Nesta época, Ney fez uma cirurgia de redução de estômago. Houve severas complicações. Durante os 25 dias de coma do pós-operatório, Tainha se livrava do trabalho e subia um morro para ter sinal de celular. Um dia a infecção generalizada aliviava, no outro piorava. Na segunda-feira seguinte a última rodada do Brasileirão, não teve jeito.

“Quando eu recebi a informação da morte fiquei muito impotente porque não podia sair de lá na época. Foi doloroso estar longe. Fiquei sentado no escuro a noite inteira, muito vendido.”

Foram as pessoas do Meu Figueira que continuaram o esforço nos bastidores diante da negativa do presidente do clube em permitir jogar as cinzas no gramado.

De camisa listrada, Ney em churrasco com os amigos do Meu Figueira - Arquivo pessoal - Arquivo pessoal
De camisa listrada, Ney observa os amigos num churrasco do Meu Figueira
Imagem: Arquivo pessoal

A boa nova

A autorização surgiu do nada e na surdina. “Um dia apareceu uma mensagem no celular dizendo: na terça-feira à tarde o portão de entrada do estádio pela capela estará destrancado. E lá dentro (alambrado) também”, conta Ian. Ele dividiu as cinzas em dois tupperware e foi cheio de esperanças.

Os amigos do Meu Figueira foram juntos. O advogado Níkolas Bottós morava em Brasília e viajou a Florianópolis apenas para este momento. O grupo chegou ao lugar indicado e tinha missa na capela.

Enquanto esperava, Ian percebeu um cadeado na porta. A dúvida se estaria aberto martelava. Quando pôde se aproximar, a confirmação - estava aberto. Dentro do estádio, procurou uma passagem para o gramado. Bingo. Os amigos respeitaram o momento e ficaram na arquibancada olhando Ian.

“Incrivelmente nenhum segurança apareceu. Procurei fazer tudo rápido. Falei com ele (Ney), me despedi e chorei um pouco. Foram muitas lembranças. Gols, a perda da Copa do Brasil em casa, títulos. E pensei: missão cumprida. Mas também deu saudade, não queria me livrar daquelas cinzas.”

Ian explica que parentes de pessoas enterradas têm um túmulo para visitar. Com cinzas, isto não existe. A missão foi cumprida, mas a morte mudou as coisas. O avô não quis mais saber de estádio. Ian continua fiel. Até foi eleito conselheiro graças à mudança que o pai tanto lutou.

Ele sonha que os filhos, que ainda não tem, voltem a ocupar as cadeiras 31, 32 e 33. E houve um fato inesperado que conforta o coração. Ian descobriu na primeira vez que voltou ao Scarpelli.

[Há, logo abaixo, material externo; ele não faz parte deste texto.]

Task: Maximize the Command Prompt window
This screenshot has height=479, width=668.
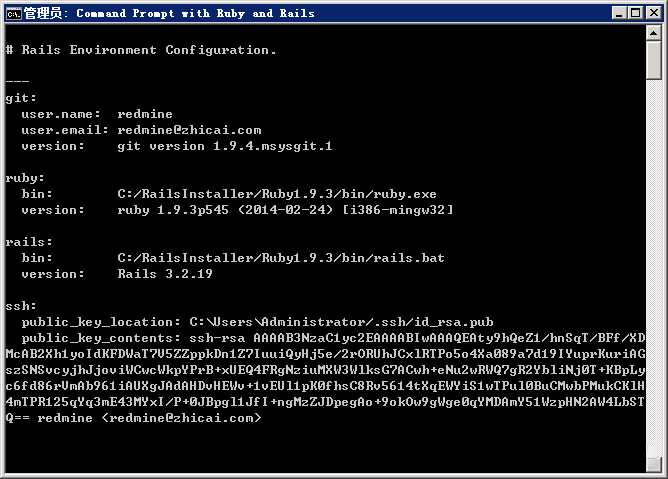Action: (x=633, y=13)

“Vou ao estádio assistir jogo e visitar ele. Percebei que o túmulo dele é ali. O pai faz parte do time pela eternidade”.

Contraponto

O Figueirense informou que a diretoria era outra e que a atual gestão respeita a história de cada torcedor. Acrescentou que hoje o tratamento ao caso seria outro.

Na época, o presidente do clube era Nestor Lodetti. Ele afirmou que não houve nenhum pedido formal, ofício ou documento solicitando que as cinzas fossem jogadas no gramado do estádio. Relatou ainda que não se lembra de nenhum pedido informal, mas ressaltou que um clube com administração profissional tem seus processos. Lodetti argumentou que a área competente iria examinar a situação e repassar o encaminhamento.